Il percorso professionale di Raspelli si snoda negli anni successivi attraverso alcune delle testate e guide più note del settore enogastronomico italiano. È stato responsabile del Gambero Rosso, ha contribuito a fondare la Guida d’Italia dell’Espresso, e da tempo firma le sue recensioni e i suoi articoli per il quotidiano La Stampa. Un percorso che attraversa decenni di trasformazioni del giornalismo italiano, mantenendo sempre al centro lo stesso approccio: assaggiare, valutare, scrivere senza troppi giri di parole.

Il volto televisivo: da “Melaverde” a “Fenomeni”

Dal 1998 Raspelli entra a far parte di Melaverde, prima come inviato e poi come conduttore, in onda la domenica mattina su Rete 4 e, dal 2012, su Canale 5. Negli anni il programma lo vede affiancato da diverse conduttrici, tra cui Gabriella Carlucci, Elisa Bagordo ed Ellen Hidding. Il programma racconta il territorio italiano tra gastronomia, ambiente e tradizioni locali, ed è proprio grazie a questa esperienza che Raspelli diventa un volto familiare anche per chi non legge le sue recensioni sui giornali. Dopo 21 anni e oltre 600 puntate, nel 2019 si conclude la sua collaborazione con l’emittente. Negli anni precedenti aveva partecipato anche ad altri programmi televisivi, come “Star bene a tavola” e “Che fai, mangi?”, entrambi condotti insieme ad Anna Bartolini, la rubrica “Eat Parade” all’interno del TG2, e “Fenomeni”, programma in prima serata su Rai 2 condotto insieme a Piero Chiambretti, con la partecipazione di Aldo Busi e Giampiero Mughini. Raspelli è stato inoltre ospite nella prima edizione italiana di MasterChef Italia.

Green Tour

Da marzo 2026 La7 propone “Green Tour“, in onda la domenica mattina, condotto da Edoardo Raspelli insieme a Sofia Bruscoli. Il programma racconta l’Italia che unisce tradizione, rispetto per l’ambiente e sguardo al futuro, tra agricoltura, artigianato, energie rinnovabili e valorizzazione del patrimonio gastronomico e culturale.

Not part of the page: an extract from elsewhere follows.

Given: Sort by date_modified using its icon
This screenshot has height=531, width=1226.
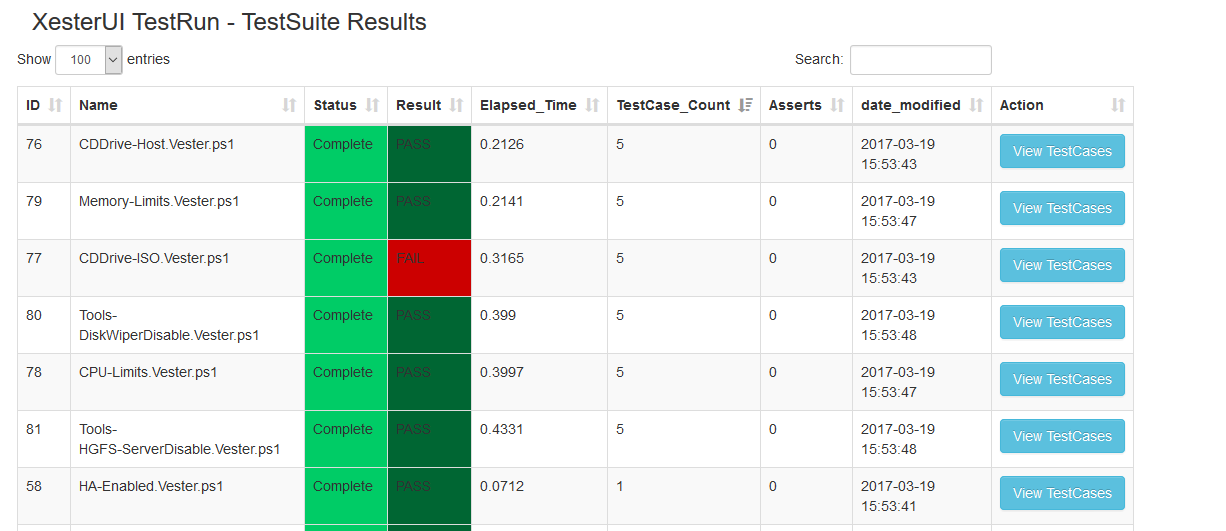Looking at the screenshot, I should 976,105.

Ogni puntata è un itinerario tra territori, aziende e comunità che hanno scelto la sostenibilità come stile di vita: dalla Riviera dei Fiori (Imperia) al basso Lazio, dalla Sicilia (Modica) alle Marche, con la curiosità e la competenza gastronomica tipiche di Raspelli a fare da filo conduttore.

I libri firmati da Raspelli

Oltre all’attività giornalistica e televisiva, Raspelli ha pubblicato diversi libri legati al mondo del cibo. Tra i titoli più noti figurano “Il Raspelli”, raccolta di articoli usciti su La Stampa pubblicata nel 2001, “Italiagolosa”, edito da Mondadori nel 2004, e “L’Italia in Tavola”, sempre per Mondadori, uscito nel 2007 e dedicato a quattrocento ricette tradizionali rielaborate da grandi chef. A questi si aggiunge “Tuttovino: Dizionario enciclopedico del sommelier”, e una pubblicazione più recente realizzata insieme a Mauro Bassini per Minerva Edizioni.

Vita privata e curiosità

Sul piano personale, Raspelli è sposato con Clara Cortemiglia, dalla cui unione sono nati due figli, Simona e Matteo. Tra le curiosità legate alla sua carriera, va ricordata la polizza stipulata con Reale Mutua Assicurazioni per assicurare gusto e olfatto, gli strumenti di lavoro indispensabili per un critico gastronomico, per un valore di circa 500.000 euro: un gesto che racconta bene quanto, per lui, il rapporto con il cibo sia sempre stato anche un rapporto fisico, prima ancora che professionale.

Mezzo secolo di pagelle

Dal 1975 a oggi sono passati cinquant’anni di recensioni, polemiche, programmi televisivi e libri. Raspelli resta una delle figure più riconoscibili del giornalismo gastronomico italiano, quello che con il suo lavoro ha contribuito a trasformare un genere giornalistico allora quasi inesistente in una vera e propria disciplina, capace di influenzare le scelte di migliaia di lettori e telespettatori.